Mick Zais, Republican superintendent, announced in December that he doesn't plan to seek a second term. He wants to go out doing something that will help students in South Carolina to get ahead in the real world. His plan will primarily affect students who don't plan to pursue college after graduating from high school.

South Carolina schools currently have studies in the reverse order of what could help graduating students who want to begin working without a college education. Students are forced to take four years of English literature and a math sequence of algebra I, geometry, algebra II and pre-calculus.

Personal finance and teaching high school students to analyze and apply what they read, also known as business writing, should be top priority for students who don't plan on attending a two or four year college.

Zais stated to the Washington Times

“Let’s give high school students more control over their curriculum and stop the pretense that every child can and should pursue a four-year college preparatory curriculum. But we force kids to take those courses, so should we be surprised that many of them are disinterested, disengaged and far too often discipline problems because in their minds, what they’re being forced to learn is not relevant to their future."

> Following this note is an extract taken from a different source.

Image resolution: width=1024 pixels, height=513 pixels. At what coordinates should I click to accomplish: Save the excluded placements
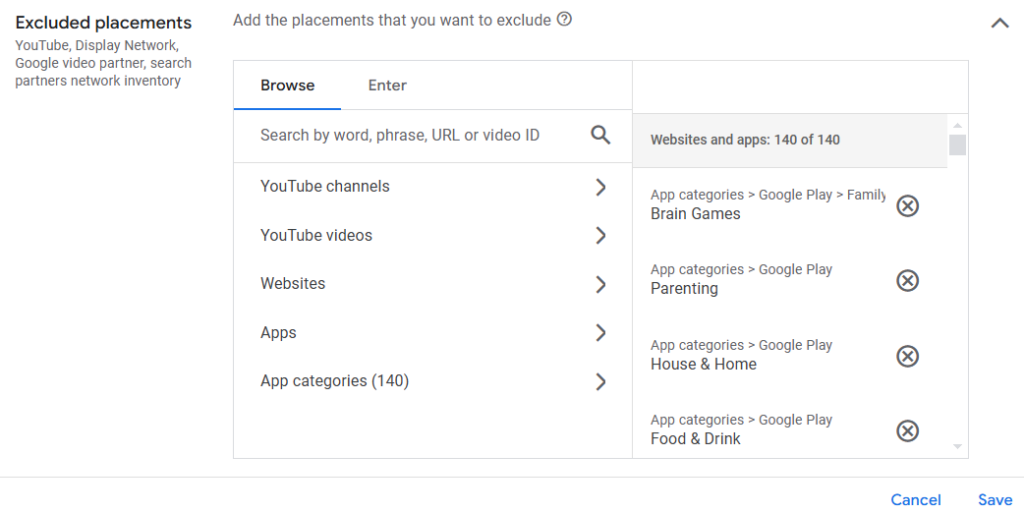995,500
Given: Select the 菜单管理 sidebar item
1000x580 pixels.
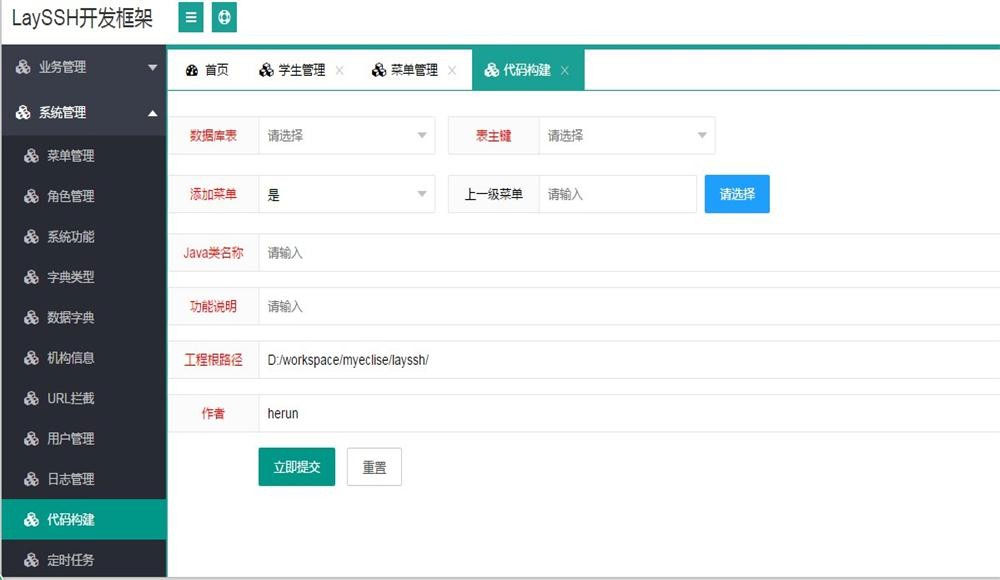Looking at the screenshot, I should pos(71,156).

Other educators disagree, and believe South Carolina needs to push a college education on more high school students. According to a report by Competing Through Knowledge, the state will need 44,000 more workers with a two-year degree, as well as 70,000 more workers with a four-year degree by 2030,

Now Zais has to gain approval from the state Board of Education or state Legislature for the change in course priority to happen.

Although Barry Bolen, Board Chairman doesn't agree with Zais, he does believe courses need to be better tailored to the individual student.

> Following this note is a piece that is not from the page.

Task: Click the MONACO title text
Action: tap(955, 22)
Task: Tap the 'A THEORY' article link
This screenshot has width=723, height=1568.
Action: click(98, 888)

To give high school students life skills, in other words teaching them things they'll need to know to survive in the business world, will in the end create a more productive student.

Since students will no longer be subjected to hours of courses that will have no bearing on their chosen path, perhaps the desire to take more goal-oriented courses that will earn them a two or four year degree will make a better student.

What do you think? Should students be allowed to take more high school courses that will help them in the real world, or should the state continue to force courses that don't interest the student and will benefit no one?

Your comments are welcome.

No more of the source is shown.